Assumption in correlation analysis
Hi
In JASP correlation analysis there is "multivariate normality" under "assumption checks". What is the difference between "multivariate normality" and "bivariate normality"? How are they used differently?
Per
Hi
In JASP correlation analysis there is "multivariate normality" under "assumption checks". What is the difference between "multivariate normality" and "bivariate normality"? How are they used differently?
Per
Comments
I guess if you analyze 10 variables you can check multivariate normality -- or if you have a partial correlation where addition of the nuisance variables gives more than two variables in your analysis.
EJ
To assess the statistical significance of Pearson's correlation coefficient, the assumption is to have bivariate normality, but this assumption is difficult to assess. Therefore, in practice, a property of bivariate normality is relied upon; that is, if bivariate normality exists, both variables will be normally distributed. However, this does not work in reverse; two normally distributed variables do not mean you have bivariate normality, but it is a level of assurance that can be lived with.
But do I understand JASP correct, that pair wise option is intended to be used when there are only two variables, but the multivariate option is used when assessing more than two variables are used or for partial correlations?
Per
To assess the statistical significance of Pearson's correlation coefficient, one assumption is to have bivariate normality, but this assumption is difficult to assess.

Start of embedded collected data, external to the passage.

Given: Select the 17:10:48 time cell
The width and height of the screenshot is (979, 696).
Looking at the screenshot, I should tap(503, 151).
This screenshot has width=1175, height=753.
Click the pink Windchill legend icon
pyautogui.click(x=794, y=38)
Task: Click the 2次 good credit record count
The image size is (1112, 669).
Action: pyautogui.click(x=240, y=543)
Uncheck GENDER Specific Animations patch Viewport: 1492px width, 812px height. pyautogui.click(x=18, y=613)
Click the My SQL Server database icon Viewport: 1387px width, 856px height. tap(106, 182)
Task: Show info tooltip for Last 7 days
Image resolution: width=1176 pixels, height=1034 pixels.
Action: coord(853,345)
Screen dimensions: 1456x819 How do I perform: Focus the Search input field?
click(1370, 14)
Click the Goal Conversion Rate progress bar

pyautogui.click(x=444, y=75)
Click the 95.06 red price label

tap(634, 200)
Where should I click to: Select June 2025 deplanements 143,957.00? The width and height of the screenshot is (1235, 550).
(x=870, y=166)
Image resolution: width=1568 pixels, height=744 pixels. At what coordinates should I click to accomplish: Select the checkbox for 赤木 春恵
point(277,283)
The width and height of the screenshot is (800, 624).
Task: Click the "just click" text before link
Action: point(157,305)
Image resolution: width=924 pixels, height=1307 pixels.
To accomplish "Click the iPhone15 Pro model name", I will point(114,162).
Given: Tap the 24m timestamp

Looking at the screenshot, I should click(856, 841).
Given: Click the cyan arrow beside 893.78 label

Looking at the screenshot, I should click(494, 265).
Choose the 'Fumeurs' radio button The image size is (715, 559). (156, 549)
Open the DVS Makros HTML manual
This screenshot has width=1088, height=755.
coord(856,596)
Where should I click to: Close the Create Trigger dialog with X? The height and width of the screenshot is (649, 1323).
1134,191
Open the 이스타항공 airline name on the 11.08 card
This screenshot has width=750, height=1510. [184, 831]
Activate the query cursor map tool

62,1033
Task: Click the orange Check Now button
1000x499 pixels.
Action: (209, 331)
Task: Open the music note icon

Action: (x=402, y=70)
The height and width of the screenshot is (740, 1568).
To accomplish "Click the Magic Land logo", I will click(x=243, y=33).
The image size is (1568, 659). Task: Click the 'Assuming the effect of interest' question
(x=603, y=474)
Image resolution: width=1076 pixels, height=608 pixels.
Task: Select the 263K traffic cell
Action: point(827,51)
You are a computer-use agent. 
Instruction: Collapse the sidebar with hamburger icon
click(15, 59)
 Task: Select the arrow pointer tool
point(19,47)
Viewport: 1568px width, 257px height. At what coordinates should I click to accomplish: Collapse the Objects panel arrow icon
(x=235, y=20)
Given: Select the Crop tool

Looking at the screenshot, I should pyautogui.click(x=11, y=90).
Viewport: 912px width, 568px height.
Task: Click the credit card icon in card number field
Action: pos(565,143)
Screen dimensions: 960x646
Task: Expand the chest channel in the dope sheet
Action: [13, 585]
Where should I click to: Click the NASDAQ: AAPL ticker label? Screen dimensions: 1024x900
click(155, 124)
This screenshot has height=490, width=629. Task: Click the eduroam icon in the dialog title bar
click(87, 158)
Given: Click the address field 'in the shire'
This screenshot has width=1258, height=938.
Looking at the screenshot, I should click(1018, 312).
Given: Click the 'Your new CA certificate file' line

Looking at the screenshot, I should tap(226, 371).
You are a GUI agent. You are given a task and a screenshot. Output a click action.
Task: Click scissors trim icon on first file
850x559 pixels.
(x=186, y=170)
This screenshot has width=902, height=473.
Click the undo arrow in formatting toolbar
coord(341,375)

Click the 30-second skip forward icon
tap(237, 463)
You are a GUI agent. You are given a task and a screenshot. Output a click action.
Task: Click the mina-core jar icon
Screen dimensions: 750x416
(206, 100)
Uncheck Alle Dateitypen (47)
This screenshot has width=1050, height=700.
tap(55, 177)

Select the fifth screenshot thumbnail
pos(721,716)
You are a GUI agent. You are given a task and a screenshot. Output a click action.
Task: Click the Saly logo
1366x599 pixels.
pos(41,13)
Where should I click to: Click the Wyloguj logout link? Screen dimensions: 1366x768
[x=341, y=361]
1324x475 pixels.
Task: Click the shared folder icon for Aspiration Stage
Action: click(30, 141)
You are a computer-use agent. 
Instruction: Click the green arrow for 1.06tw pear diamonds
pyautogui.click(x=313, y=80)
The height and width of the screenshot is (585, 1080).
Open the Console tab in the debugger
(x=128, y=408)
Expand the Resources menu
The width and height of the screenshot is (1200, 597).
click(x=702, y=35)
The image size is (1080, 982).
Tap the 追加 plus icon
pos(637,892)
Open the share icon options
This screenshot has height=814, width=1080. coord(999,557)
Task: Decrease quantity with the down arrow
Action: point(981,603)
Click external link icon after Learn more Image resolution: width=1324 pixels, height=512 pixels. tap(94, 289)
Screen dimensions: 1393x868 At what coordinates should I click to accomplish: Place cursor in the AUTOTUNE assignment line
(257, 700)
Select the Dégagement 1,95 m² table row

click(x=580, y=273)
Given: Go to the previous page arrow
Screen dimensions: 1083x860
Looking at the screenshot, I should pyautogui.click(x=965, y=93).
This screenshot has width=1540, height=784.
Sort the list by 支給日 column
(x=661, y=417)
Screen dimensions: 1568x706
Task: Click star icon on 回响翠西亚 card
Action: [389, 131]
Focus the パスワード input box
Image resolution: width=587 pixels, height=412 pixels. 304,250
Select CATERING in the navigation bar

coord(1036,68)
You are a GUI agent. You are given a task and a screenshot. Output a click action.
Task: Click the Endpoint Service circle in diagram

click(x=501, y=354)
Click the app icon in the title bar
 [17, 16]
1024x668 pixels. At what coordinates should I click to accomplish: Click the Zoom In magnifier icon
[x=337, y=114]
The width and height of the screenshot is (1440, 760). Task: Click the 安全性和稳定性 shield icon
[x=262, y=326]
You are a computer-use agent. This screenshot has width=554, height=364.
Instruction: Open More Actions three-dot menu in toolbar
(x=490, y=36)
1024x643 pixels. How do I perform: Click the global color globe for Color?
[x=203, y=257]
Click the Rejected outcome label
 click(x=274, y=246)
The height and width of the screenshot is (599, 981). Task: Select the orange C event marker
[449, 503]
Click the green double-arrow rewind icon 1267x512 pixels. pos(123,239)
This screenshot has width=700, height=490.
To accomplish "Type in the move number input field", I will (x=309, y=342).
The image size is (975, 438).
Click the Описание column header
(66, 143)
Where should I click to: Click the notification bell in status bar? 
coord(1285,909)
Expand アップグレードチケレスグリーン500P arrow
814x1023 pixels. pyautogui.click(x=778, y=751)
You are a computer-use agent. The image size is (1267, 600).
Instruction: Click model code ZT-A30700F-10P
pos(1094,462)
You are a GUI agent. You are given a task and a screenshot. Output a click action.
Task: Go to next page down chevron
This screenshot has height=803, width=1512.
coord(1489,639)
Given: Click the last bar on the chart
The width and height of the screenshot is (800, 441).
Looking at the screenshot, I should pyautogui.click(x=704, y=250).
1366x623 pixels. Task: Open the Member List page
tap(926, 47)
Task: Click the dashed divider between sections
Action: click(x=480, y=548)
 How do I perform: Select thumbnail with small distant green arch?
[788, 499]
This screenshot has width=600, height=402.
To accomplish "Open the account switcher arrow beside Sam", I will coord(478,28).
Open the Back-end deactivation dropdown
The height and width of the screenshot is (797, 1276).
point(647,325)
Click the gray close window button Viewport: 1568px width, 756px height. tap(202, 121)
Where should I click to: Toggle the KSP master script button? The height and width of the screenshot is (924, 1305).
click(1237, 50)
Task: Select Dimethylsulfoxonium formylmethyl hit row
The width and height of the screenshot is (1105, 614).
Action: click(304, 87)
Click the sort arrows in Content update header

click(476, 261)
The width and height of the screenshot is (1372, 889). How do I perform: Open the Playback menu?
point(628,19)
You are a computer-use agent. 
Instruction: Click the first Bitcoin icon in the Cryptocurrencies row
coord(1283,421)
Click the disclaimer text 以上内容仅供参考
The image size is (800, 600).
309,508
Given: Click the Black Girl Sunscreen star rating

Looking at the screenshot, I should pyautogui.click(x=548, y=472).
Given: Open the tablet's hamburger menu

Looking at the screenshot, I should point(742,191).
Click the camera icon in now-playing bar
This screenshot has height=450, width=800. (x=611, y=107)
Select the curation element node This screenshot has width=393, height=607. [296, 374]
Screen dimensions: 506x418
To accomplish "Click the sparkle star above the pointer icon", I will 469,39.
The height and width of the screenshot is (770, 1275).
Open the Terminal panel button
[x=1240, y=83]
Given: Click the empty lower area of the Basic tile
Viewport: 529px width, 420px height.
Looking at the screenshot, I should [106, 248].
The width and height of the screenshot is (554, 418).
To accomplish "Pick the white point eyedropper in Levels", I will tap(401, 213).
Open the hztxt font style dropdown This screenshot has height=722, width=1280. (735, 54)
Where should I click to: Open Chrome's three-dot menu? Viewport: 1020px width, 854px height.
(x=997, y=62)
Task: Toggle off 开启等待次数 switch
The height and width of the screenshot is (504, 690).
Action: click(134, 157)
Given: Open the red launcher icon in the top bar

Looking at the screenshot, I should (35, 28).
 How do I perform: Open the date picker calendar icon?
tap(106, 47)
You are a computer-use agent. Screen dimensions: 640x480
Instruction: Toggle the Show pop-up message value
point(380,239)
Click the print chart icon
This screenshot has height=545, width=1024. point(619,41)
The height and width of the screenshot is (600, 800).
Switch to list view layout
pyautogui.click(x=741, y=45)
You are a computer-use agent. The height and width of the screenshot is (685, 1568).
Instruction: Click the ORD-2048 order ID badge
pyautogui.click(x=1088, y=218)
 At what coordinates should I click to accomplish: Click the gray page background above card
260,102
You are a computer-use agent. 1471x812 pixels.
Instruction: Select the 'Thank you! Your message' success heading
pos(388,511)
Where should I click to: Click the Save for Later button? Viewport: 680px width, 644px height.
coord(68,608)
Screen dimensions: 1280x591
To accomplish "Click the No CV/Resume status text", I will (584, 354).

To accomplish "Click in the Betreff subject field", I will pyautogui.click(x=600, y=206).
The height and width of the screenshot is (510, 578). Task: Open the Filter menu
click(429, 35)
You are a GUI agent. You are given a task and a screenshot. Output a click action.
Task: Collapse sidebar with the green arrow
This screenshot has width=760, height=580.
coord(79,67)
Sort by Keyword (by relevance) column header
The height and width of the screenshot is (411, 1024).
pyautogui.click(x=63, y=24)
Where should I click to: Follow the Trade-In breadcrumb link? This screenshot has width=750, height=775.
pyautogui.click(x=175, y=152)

Therefore, in practice, a property of bivariate normality is relied upon; that is, if bivariate normality exists, both variables will be normally distributed. However, this does not work in reverse; two normally distributed variables do not mean you have bivariate normality, but it is a level of assurance that can be lived with.
Do I understand correct that in JASP we can employ the pair wise normality (Shapiro) when we check two variables but the the multivariate (Shapiro) when we we check “overall” more than two variables?
Somebody??
It seems to me that the Shapiro-Wilk test that we use is for multivariate normality; in the case of a simple correlation between X and Y, we would test bivariate normality -- but not the normality of each variable separately (this would also return two values, which is not the case). I'll ask the team.
Hi @PerPalmgren ,
When you only specify two variables, the two tests are equivalent - the multivariate normality (which has as many dimensions as specified variables) then becomes the bivariate normality check. I guess that when all variables are related (although then you would be better off with a linear regression I suppose), you would need to check the multivariate assumption check (but again, a residual plot in linear regression would be better), but if they are supposed to be separately run correlation tests, and only some pairs matter, the bivariate normality suffices.
Cheers
Johnny